Republican Senator Tom Cotton last week blamed the lack of attention to the Mayflower anniversary event on leftists who he says are trying to rewrite history
Republican Senator Tom Cotton blasted The New York Times’ 1619 Project to try to rewrite history following a lack of events to mark the Mayflower’s 400th anniversary.
After a speech in the Senate on Wednesday where he attacked the project, he wrote an essay published by Fox News on Saturday dubbing on the “revisionist charlatans of the radical left”.
Cotton wrote: “Unfortunately, we haven’t heard much about this year’s anniversary because pilgrims are no longer in fashion in elite circles.
“Again this week, the New York Times food section ran an article that called the story of the pilgrim, including the first Thanksgiving, a ‘myth’ and a ‘caricature’. Instead of these so-called “myths,” the liberal newspaper seeks to replace its own, claiming that our nation’s history is one unbroken story of conflict, oppression and misery.

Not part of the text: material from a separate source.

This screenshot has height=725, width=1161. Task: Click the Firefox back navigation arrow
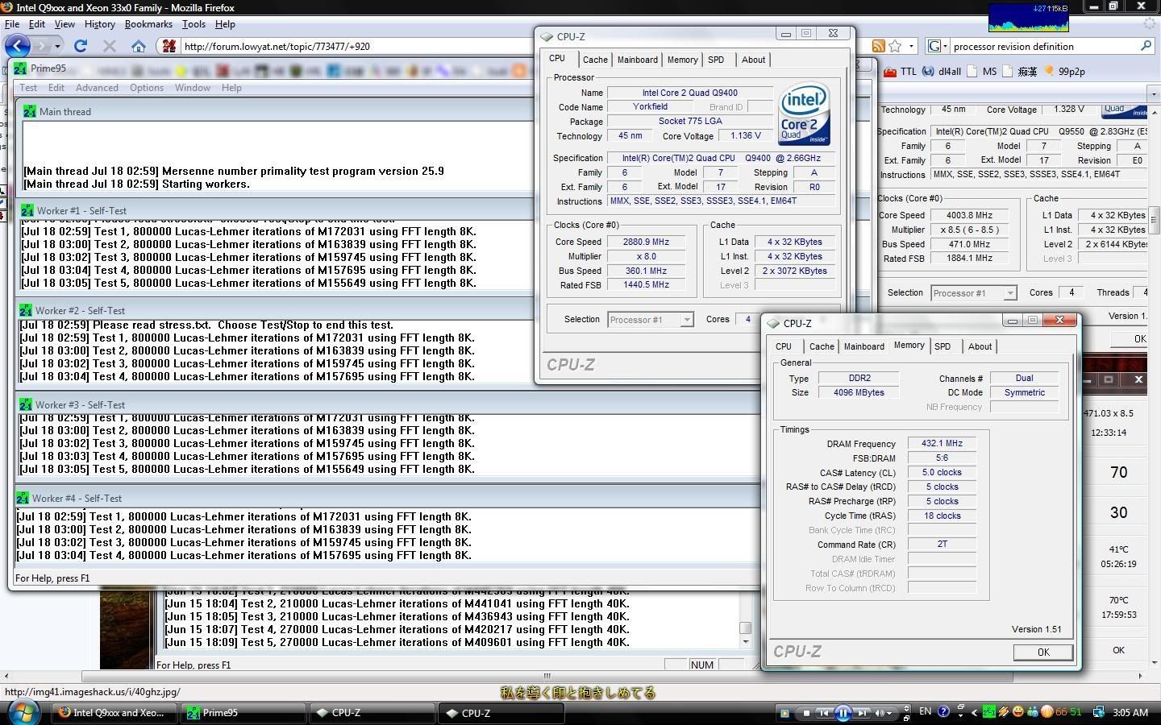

“But this is a lie about our country and its founders. No matter what the revisionist historians of The Times up to, the truth about Pilgrims is more remarkable than any story or holiday special. This thanksgiving is worth thinking about why we celebrate pilgrims and their living heritage for our nation.
The Mayflower ‘is arguably one of the most important dates in American history, the day the first pilgrims arrived from England to what we now call Plymouth, Massachusetts on November 21, 1620.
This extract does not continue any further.